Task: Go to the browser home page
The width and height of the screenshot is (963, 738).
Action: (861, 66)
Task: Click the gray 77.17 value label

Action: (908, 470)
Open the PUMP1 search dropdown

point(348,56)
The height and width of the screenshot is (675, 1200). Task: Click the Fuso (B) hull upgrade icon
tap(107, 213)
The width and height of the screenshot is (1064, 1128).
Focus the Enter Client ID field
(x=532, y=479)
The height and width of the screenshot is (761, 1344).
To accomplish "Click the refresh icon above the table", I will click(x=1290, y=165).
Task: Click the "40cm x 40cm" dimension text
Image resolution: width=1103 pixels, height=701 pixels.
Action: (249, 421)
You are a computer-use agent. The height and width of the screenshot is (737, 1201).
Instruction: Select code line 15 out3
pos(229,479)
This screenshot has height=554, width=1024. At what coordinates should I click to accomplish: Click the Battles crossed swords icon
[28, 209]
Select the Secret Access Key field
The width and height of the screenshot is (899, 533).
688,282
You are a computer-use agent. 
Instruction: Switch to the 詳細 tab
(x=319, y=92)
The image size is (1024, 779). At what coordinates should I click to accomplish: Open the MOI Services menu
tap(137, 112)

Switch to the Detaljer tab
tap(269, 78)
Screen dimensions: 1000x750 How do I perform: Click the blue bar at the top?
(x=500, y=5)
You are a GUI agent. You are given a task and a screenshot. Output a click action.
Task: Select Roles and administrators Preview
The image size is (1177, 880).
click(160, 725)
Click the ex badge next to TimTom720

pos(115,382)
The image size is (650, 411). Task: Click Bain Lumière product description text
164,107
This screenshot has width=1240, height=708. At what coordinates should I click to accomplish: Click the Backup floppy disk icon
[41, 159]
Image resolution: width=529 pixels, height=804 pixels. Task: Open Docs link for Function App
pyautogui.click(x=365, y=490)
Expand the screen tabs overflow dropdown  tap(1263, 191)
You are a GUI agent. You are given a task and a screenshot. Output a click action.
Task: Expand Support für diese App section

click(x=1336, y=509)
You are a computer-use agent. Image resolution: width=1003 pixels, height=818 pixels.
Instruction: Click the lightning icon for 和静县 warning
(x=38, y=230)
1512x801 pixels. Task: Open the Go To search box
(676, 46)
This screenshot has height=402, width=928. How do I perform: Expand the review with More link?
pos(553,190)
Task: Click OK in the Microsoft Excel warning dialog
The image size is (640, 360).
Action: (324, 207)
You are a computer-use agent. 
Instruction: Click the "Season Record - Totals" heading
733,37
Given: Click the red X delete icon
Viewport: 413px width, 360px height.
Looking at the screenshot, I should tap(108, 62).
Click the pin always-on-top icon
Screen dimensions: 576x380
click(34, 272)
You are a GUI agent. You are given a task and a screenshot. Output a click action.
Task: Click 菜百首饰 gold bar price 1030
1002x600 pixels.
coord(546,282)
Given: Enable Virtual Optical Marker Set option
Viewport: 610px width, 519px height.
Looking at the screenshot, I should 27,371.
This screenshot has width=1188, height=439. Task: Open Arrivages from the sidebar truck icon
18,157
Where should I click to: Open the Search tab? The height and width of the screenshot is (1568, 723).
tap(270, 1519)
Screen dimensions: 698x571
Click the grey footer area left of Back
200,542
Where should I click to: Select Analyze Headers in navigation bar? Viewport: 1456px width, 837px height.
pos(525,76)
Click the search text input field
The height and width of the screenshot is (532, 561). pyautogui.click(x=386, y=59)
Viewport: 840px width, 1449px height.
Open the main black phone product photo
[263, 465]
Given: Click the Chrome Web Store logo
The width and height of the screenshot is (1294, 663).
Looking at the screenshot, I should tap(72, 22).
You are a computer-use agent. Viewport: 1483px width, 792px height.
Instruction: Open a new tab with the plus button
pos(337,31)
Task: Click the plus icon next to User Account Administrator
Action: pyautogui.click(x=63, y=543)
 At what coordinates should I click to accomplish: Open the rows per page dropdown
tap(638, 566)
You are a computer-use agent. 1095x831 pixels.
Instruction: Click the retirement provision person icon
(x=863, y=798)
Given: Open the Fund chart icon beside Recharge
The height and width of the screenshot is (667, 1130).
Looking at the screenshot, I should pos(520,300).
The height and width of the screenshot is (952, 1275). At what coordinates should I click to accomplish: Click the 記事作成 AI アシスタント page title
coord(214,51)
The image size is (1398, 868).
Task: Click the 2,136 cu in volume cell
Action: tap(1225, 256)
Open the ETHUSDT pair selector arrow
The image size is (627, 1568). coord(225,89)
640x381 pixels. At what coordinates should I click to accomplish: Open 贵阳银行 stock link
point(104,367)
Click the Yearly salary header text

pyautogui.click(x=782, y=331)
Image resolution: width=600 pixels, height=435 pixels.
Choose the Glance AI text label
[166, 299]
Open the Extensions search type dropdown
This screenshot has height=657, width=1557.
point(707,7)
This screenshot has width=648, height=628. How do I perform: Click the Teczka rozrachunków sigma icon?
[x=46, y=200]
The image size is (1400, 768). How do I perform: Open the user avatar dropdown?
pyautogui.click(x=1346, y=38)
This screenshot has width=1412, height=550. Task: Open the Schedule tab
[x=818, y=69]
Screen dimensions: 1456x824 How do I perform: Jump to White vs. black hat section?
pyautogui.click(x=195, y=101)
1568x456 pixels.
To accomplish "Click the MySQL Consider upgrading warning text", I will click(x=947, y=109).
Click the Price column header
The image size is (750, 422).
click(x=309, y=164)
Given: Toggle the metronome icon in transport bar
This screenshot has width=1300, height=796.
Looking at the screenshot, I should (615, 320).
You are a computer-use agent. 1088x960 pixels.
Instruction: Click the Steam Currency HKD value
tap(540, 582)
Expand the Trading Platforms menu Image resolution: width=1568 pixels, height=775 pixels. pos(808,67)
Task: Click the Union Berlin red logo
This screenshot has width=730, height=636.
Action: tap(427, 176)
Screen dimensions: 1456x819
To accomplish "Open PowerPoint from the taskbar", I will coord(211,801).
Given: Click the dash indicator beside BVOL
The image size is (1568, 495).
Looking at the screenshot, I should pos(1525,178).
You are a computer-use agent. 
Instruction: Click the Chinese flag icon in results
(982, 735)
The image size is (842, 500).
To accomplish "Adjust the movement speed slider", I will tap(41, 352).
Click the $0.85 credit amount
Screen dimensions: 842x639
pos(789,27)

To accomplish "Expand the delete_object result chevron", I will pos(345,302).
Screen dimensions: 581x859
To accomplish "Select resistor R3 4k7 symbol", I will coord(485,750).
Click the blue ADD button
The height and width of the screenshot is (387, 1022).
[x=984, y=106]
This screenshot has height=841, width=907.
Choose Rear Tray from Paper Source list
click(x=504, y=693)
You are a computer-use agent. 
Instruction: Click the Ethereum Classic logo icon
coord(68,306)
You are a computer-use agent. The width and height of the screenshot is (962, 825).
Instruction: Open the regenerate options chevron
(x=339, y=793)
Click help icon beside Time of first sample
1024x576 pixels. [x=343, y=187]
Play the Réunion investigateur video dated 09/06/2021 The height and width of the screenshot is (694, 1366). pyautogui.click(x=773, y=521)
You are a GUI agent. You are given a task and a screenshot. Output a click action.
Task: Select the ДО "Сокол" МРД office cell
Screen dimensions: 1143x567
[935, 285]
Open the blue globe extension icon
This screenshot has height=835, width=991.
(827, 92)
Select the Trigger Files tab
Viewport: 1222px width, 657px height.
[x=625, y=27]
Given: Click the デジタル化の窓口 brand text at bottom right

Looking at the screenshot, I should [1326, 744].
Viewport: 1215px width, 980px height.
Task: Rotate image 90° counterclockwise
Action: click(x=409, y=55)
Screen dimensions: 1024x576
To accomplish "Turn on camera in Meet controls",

_Problem description:_ The records above need copying. Do it exactly.

_Written solution:_
Task: Go to the browser home page
The width and height of the screenshot is (963, 738).
Action: (861, 66)
Task: Click the gray 77.17 value label

Action: (908, 470)
Open the PUMP1 search dropdown

point(348,56)
The height and width of the screenshot is (675, 1200). Task: Click the Fuso (B) hull upgrade icon
tap(107, 213)
The width and height of the screenshot is (1064, 1128).
Focus the Enter Client ID field
(x=532, y=479)
The height and width of the screenshot is (761, 1344).
To accomplish "Click the refresh icon above the table", I will click(x=1290, y=165).
Task: Click the "40cm x 40cm" dimension text
Image resolution: width=1103 pixels, height=701 pixels.
Action: (249, 421)
You are a computer-use agent. The height and width of the screenshot is (737, 1201).
Instruction: Select code line 15 out3
pos(229,479)
This screenshot has height=554, width=1024. At what coordinates should I click to accomplish: Click the Battles crossed swords icon
[28, 209]
Select the Secret Access Key field
The width and height of the screenshot is (899, 533).
688,282
You are a computer-use agent. 
Instruction: Switch to the 詳細 tab
(x=319, y=92)
The image size is (1024, 779). At what coordinates should I click to accomplish: Open the MOI Services menu
tap(137, 112)

Switch to the Detaljer tab
tap(269, 78)
Screen dimensions: 1000x750 How do I perform: Click the blue bar at the top?
(x=500, y=5)
You are a GUI agent. You are given a task and a screenshot. Output a click action.
Task: Select Roles and administrators Preview
The image size is (1177, 880).
click(160, 725)
Click the ex badge next to TimTom720

pos(115,382)
The image size is (650, 411). Task: Click Bain Lumière product description text
164,107
This screenshot has width=1240, height=708. At what coordinates should I click to accomplish: Click the Backup floppy disk icon
[41, 159]
Image resolution: width=529 pixels, height=804 pixels. Task: Open Docs link for Function App
pyautogui.click(x=365, y=490)
Expand the screen tabs overflow dropdown  tap(1263, 191)
You are a GUI agent. You are given a task and a screenshot. Output a click action.
Task: Expand Support für diese App section

click(x=1336, y=509)
You are a computer-use agent. Image resolution: width=1003 pixels, height=818 pixels.
Instruction: Click the lightning icon for 和静县 warning
(x=38, y=230)
1512x801 pixels. Task: Open the Go To search box
(676, 46)
This screenshot has height=402, width=928. How do I perform: Expand the review with More link?
pos(553,190)
Task: Click OK in the Microsoft Excel warning dialog
The image size is (640, 360).
Action: (324, 207)
You are a computer-use agent. 
Instruction: Click the "Season Record - Totals" heading
733,37
Given: Click the red X delete icon
Viewport: 413px width, 360px height.
Looking at the screenshot, I should tap(108, 62).
Click the pin always-on-top icon
Screen dimensions: 576x380
click(34, 272)
You are a GUI agent. You are given a task and a screenshot. Output a click action.
Task: Click 菜百首饰 gold bar price 1030
1002x600 pixels.
coord(546,282)
Given: Enable Virtual Optical Marker Set option
Viewport: 610px width, 519px height.
Looking at the screenshot, I should 27,371.
This screenshot has width=1188, height=439. Task: Open Arrivages from the sidebar truck icon
18,157
Where should I click to: Open the Search tab? The height and width of the screenshot is (1568, 723).
tap(270, 1519)
Screen dimensions: 698x571
Click the grey footer area left of Back
200,542
Where should I click to: Select Analyze Headers in navigation bar? Viewport: 1456px width, 837px height.
pos(525,76)
Click the search text input field
The height and width of the screenshot is (532, 561). pyautogui.click(x=386, y=59)
Viewport: 840px width, 1449px height.
Open the main black phone product photo
[263, 465]
Given: Click the Chrome Web Store logo
The width and height of the screenshot is (1294, 663).
Looking at the screenshot, I should tap(72, 22).
You are a computer-use agent. Viewport: 1483px width, 792px height.
Instruction: Open a new tab with the plus button
pos(337,31)
Task: Click the plus icon next to User Account Administrator
Action: pyautogui.click(x=63, y=543)
 At what coordinates should I click to accomplish: Open the rows per page dropdown
tap(638, 566)
You are a computer-use agent. 1095x831 pixels.
Instruction: Click the retirement provision person icon
(x=863, y=798)
Given: Open the Fund chart icon beside Recharge
The height and width of the screenshot is (667, 1130).
Looking at the screenshot, I should pos(520,300).
The height and width of the screenshot is (952, 1275). At what coordinates should I click to accomplish: Click the 記事作成 AI アシスタント page title
coord(214,51)
The image size is (1398, 868).
Task: Click the 2,136 cu in volume cell
Action: tap(1225, 256)
Open the ETHUSDT pair selector arrow
The image size is (627, 1568). coord(225,89)
640x381 pixels. At what coordinates should I click to accomplish: Open 贵阳银行 stock link
point(104,367)
Click the Yearly salary header text

pyautogui.click(x=782, y=331)
Image resolution: width=600 pixels, height=435 pixels.
Choose the Glance AI text label
[166, 299]
Open the Extensions search type dropdown
This screenshot has height=657, width=1557.
point(707,7)
This screenshot has width=648, height=628. How do I perform: Click the Teczka rozrachunków sigma icon?
[x=46, y=200]
The image size is (1400, 768). How do I perform: Open the user avatar dropdown?
pyautogui.click(x=1346, y=38)
This screenshot has width=1412, height=550. Task: Open the Schedule tab
[x=818, y=69]
Screen dimensions: 1456x824 How do I perform: Jump to White vs. black hat section?
pyautogui.click(x=195, y=101)
1568x456 pixels.
To accomplish "Click the MySQL Consider upgrading warning text", I will click(x=947, y=109).
Click the Price column header
The image size is (750, 422).
click(x=309, y=164)
Given: Toggle the metronome icon in transport bar
This screenshot has width=1300, height=796.
Looking at the screenshot, I should (615, 320).
You are a computer-use agent. 1088x960 pixels.
Instruction: Click the Steam Currency HKD value
tap(540, 582)
Expand the Trading Platforms menu Image resolution: width=1568 pixels, height=775 pixels. pos(808,67)
Task: Click the Union Berlin red logo
This screenshot has width=730, height=636.
Action: tap(427, 176)
Screen dimensions: 1456x819
To accomplish "Open PowerPoint from the taskbar", I will coord(211,801).
Given: Click the dash indicator beside BVOL
The image size is (1568, 495).
Looking at the screenshot, I should pos(1525,178).
You are a computer-use agent. 
Instruction: Click the Chinese flag icon in results
(982, 735)
The image size is (842, 500).
To accomplish "Adjust the movement speed slider", I will tap(41, 352).
Click the $0.85 credit amount
Screen dimensions: 842x639
pos(789,27)

To accomplish "Expand the delete_object result chevron", I will pos(345,302).
Screen dimensions: 581x859
To accomplish "Select resistor R3 4k7 symbol", I will coord(485,750).
Click the blue ADD button
The height and width of the screenshot is (387, 1022).
[x=984, y=106]
This screenshot has height=841, width=907.
Choose Rear Tray from Paper Source list
click(x=504, y=693)
You are a computer-use agent. 
Instruction: Click the Ethereum Classic logo icon
coord(68,306)
You are a computer-use agent. The width and height of the screenshot is (962, 825).
Instruction: Open the regenerate options chevron
(x=339, y=793)
Click help icon beside Time of first sample
1024x576 pixels. [x=343, y=187]
Play the Réunion investigateur video dated 09/06/2021 The height and width of the screenshot is (694, 1366). pyautogui.click(x=773, y=521)
You are a GUI agent. You are given a task and a screenshot. Output a click action.
Task: Select the ДО "Сокол" МРД office cell
Screen dimensions: 1143x567
[935, 285]
Open the blue globe extension icon
This screenshot has height=835, width=991.
(827, 92)
Select the Trigger Files tab
Viewport: 1222px width, 657px height.
[x=625, y=27]
Given: Click the デジタル化の窓口 brand text at bottom right

Looking at the screenshot, I should [1326, 744].
Viewport: 1215px width, 980px height.
Task: Rotate image 90° counterclockwise
Action: click(x=409, y=55)
Screen dimensions: 1024x576
To accomplish "Turn on camera in Meet controls",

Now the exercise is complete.